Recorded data
########

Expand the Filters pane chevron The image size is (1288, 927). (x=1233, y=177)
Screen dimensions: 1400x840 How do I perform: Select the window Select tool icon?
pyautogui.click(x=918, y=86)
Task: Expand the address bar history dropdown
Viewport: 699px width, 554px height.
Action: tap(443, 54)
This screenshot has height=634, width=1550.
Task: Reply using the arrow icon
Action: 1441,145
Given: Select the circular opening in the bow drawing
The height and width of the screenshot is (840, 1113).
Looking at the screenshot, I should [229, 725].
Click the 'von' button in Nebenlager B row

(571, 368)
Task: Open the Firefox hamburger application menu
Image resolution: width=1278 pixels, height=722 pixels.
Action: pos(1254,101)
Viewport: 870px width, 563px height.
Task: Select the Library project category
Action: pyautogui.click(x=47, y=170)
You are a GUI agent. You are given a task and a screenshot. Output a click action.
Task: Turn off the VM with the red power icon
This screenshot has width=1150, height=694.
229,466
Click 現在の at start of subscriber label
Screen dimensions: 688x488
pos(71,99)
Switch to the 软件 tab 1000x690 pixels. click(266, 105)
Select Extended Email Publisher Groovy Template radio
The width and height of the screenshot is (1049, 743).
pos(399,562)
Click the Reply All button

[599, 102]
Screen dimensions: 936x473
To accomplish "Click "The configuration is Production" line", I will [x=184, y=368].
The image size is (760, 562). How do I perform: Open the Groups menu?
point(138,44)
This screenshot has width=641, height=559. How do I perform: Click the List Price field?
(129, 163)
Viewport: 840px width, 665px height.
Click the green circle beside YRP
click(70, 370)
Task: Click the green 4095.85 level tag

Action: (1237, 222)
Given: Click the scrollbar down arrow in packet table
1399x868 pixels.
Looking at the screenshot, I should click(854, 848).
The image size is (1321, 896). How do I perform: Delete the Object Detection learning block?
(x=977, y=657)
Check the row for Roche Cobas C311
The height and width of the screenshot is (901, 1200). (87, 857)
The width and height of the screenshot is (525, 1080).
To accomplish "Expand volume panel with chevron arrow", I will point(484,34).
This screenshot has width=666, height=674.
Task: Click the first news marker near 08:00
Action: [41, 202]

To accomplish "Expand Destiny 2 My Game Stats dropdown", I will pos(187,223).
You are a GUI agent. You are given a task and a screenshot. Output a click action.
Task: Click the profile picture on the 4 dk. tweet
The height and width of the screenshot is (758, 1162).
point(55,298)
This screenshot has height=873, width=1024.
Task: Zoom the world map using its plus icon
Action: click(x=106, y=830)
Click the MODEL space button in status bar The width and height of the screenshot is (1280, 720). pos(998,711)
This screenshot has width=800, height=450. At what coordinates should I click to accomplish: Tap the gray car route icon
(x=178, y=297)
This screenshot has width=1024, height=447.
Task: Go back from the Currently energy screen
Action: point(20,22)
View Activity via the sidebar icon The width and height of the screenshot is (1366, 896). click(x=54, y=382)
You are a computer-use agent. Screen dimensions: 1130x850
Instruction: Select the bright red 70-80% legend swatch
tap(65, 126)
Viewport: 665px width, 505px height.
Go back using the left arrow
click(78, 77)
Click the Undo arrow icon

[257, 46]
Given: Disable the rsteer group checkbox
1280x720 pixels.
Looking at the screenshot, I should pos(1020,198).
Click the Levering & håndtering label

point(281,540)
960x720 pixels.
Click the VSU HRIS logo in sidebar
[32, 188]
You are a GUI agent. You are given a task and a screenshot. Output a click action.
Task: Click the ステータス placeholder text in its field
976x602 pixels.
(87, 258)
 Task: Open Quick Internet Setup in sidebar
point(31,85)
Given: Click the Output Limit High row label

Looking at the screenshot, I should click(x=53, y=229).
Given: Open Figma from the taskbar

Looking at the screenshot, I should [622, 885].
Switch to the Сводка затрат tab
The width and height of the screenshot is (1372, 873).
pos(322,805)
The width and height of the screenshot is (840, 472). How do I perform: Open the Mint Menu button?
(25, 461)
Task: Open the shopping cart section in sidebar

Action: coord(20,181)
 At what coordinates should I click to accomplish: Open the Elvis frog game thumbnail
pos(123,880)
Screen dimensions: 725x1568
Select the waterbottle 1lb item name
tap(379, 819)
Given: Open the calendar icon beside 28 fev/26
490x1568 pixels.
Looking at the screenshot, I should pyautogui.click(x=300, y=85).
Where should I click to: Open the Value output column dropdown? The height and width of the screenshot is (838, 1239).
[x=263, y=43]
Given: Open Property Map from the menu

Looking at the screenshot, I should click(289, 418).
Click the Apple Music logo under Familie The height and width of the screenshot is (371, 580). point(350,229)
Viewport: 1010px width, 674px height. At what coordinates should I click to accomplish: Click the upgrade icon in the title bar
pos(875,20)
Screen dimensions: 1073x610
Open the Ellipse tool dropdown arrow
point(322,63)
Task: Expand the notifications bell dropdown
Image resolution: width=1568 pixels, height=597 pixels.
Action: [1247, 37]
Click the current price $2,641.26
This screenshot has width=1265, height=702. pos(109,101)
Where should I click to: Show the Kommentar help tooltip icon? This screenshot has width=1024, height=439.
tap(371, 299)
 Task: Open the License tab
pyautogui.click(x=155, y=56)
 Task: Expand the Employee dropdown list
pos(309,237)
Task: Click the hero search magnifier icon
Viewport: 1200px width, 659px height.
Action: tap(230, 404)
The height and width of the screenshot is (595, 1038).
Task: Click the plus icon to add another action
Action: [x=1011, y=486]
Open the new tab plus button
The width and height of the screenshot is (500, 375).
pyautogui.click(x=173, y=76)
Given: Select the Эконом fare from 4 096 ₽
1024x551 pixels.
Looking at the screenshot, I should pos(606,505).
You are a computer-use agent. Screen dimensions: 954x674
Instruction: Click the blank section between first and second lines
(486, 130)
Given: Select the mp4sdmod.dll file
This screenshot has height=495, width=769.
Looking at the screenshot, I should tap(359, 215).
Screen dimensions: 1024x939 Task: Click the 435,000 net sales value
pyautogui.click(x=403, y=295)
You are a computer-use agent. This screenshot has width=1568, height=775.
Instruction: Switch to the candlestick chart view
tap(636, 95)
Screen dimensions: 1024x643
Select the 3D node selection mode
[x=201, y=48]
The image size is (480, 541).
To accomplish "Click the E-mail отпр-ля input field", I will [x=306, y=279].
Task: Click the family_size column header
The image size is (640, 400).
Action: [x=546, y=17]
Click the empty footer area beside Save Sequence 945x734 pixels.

########

> [WHAT TO WORK ON]: Reproduce the records above exactly. Leave nothing out.

> [EXERCISE ANSWER]:
Expand the Filters pane chevron The image size is (1288, 927). (x=1233, y=177)
Screen dimensions: 1400x840 How do I perform: Select the window Select tool icon?
pyautogui.click(x=918, y=86)
Task: Expand the address bar history dropdown
Viewport: 699px width, 554px height.
Action: tap(443, 54)
This screenshot has height=634, width=1550.
Task: Reply using the arrow icon
Action: 1441,145
Given: Select the circular opening in the bow drawing
The height and width of the screenshot is (840, 1113).
Looking at the screenshot, I should [229, 725].
Click the 'von' button in Nebenlager B row

(571, 368)
Task: Open the Firefox hamburger application menu
Image resolution: width=1278 pixels, height=722 pixels.
Action: pos(1254,101)
Viewport: 870px width, 563px height.
Task: Select the Library project category
Action: pyautogui.click(x=47, y=170)
You are a GUI agent. You are given a task and a screenshot. Output a click action.
Task: Turn off the VM with the red power icon
This screenshot has width=1150, height=694.
229,466
Click 現在の at start of subscriber label
Screen dimensions: 688x488
pos(71,99)
Switch to the 软件 tab 1000x690 pixels. click(266, 105)
Select Extended Email Publisher Groovy Template radio
The width and height of the screenshot is (1049, 743).
pos(399,562)
Click the Reply All button

[599, 102]
Screen dimensions: 936x473
To accomplish "Click "The configuration is Production" line", I will [x=184, y=368].
The image size is (760, 562). How do I perform: Open the Groups menu?
point(138,44)
This screenshot has width=641, height=559. How do I perform: Click the List Price field?
(129, 163)
Viewport: 840px width, 665px height.
Click the green circle beside YRP
click(70, 370)
Task: Click the green 4095.85 level tag

Action: (1237, 222)
Given: Click the scrollbar down arrow in packet table
1399x868 pixels.
Looking at the screenshot, I should click(854, 848).
The image size is (1321, 896). How do I perform: Delete the Object Detection learning block?
(x=977, y=657)
Check the row for Roche Cobas C311
The height and width of the screenshot is (901, 1200). (87, 857)
The width and height of the screenshot is (525, 1080).
To accomplish "Expand volume panel with chevron arrow", I will point(484,34).
This screenshot has width=666, height=674.
Task: Click the first news marker near 08:00
Action: [41, 202]

To accomplish "Expand Destiny 2 My Game Stats dropdown", I will pos(187,223).
You are a GUI agent. You are given a task and a screenshot. Output a click action.
Task: Click the profile picture on the 4 dk. tweet
The height and width of the screenshot is (758, 1162).
point(55,298)
This screenshot has height=873, width=1024.
Task: Zoom the world map using its plus icon
Action: click(x=106, y=830)
Click the MODEL space button in status bar The width and height of the screenshot is (1280, 720). pos(998,711)
This screenshot has width=800, height=450. At what coordinates should I click to accomplish: Tap the gray car route icon
(x=178, y=297)
This screenshot has width=1024, height=447.
Task: Go back from the Currently energy screen
Action: point(20,22)
View Activity via the sidebar icon The width and height of the screenshot is (1366, 896). click(x=54, y=382)
You are a computer-use agent. Screen dimensions: 1130x850
Instruction: Select the bright red 70-80% legend swatch
tap(65, 126)
Viewport: 665px width, 505px height.
Go back using the left arrow
click(78, 77)
Click the Undo arrow icon

[257, 46]
Given: Disable the rsteer group checkbox
1280x720 pixels.
Looking at the screenshot, I should pos(1020,198).
Click the Levering & håndtering label

point(281,540)
960x720 pixels.
Click the VSU HRIS logo in sidebar
[32, 188]
You are a GUI agent. You are given a task and a screenshot. Output a click action.
Task: Click the ステータス placeholder text in its field
976x602 pixels.
(87, 258)
 Task: Open Quick Internet Setup in sidebar
point(31,85)
Given: Click the Output Limit High row label

Looking at the screenshot, I should click(x=53, y=229).
Given: Open Figma from the taskbar

Looking at the screenshot, I should [622, 885].
Switch to the Сводка затрат tab
The width and height of the screenshot is (1372, 873).
pos(322,805)
The width and height of the screenshot is (840, 472). How do I perform: Open the Mint Menu button?
(25, 461)
Task: Open the shopping cart section in sidebar

Action: coord(20,181)
 At what coordinates should I click to accomplish: Open the Elvis frog game thumbnail
pos(123,880)
Screen dimensions: 725x1568
Select the waterbottle 1lb item name
tap(379, 819)
Given: Open the calendar icon beside 28 fev/26
490x1568 pixels.
Looking at the screenshot, I should pyautogui.click(x=300, y=85).
Where should I click to: Open the Value output column dropdown? The height and width of the screenshot is (838, 1239).
[x=263, y=43]
Given: Open Property Map from the menu

Looking at the screenshot, I should click(289, 418).
Click the Apple Music logo under Familie The height and width of the screenshot is (371, 580). point(350,229)
Viewport: 1010px width, 674px height. At what coordinates should I click to accomplish: Click the upgrade icon in the title bar
pos(875,20)
Screen dimensions: 1073x610
Open the Ellipse tool dropdown arrow
point(322,63)
Task: Expand the notifications bell dropdown
Image resolution: width=1568 pixels, height=597 pixels.
Action: [1247, 37]
Click the current price $2,641.26
This screenshot has width=1265, height=702. pos(109,101)
Where should I click to: Show the Kommentar help tooltip icon? This screenshot has width=1024, height=439.
tap(371, 299)
 Task: Open the License tab
pyautogui.click(x=155, y=56)
 Task: Expand the Employee dropdown list
pos(309,237)
Task: Click the hero search magnifier icon
Viewport: 1200px width, 659px height.
Action: tap(230, 404)
The height and width of the screenshot is (595, 1038).
Task: Click the plus icon to add another action
Action: [x=1011, y=486]
Open the new tab plus button
The width and height of the screenshot is (500, 375).
pyautogui.click(x=173, y=76)
Given: Select the Эконом fare from 4 096 ₽
1024x551 pixels.
Looking at the screenshot, I should pos(606,505).
You are a computer-use agent. Screen dimensions: 954x674
Instruction: Click the blank section between first and second lines
(486, 130)
Given: Select the mp4sdmod.dll file
This screenshot has height=495, width=769.
Looking at the screenshot, I should tap(359, 215).
Screen dimensions: 1024x939 Task: Click the 435,000 net sales value
pyautogui.click(x=403, y=295)
You are a computer-use agent. This screenshot has width=1568, height=775.
Instruction: Switch to the candlestick chart view
tap(636, 95)
Screen dimensions: 1024x643
Select the 3D node selection mode
[x=201, y=48]
The image size is (480, 541).
To accomplish "Click the E-mail отпр-ля input field", I will [x=306, y=279].
Task: Click the family_size column header
The image size is (640, 400).
Action: [x=546, y=17]
Click the empty footer area beside Save Sequence 945x734 pixels.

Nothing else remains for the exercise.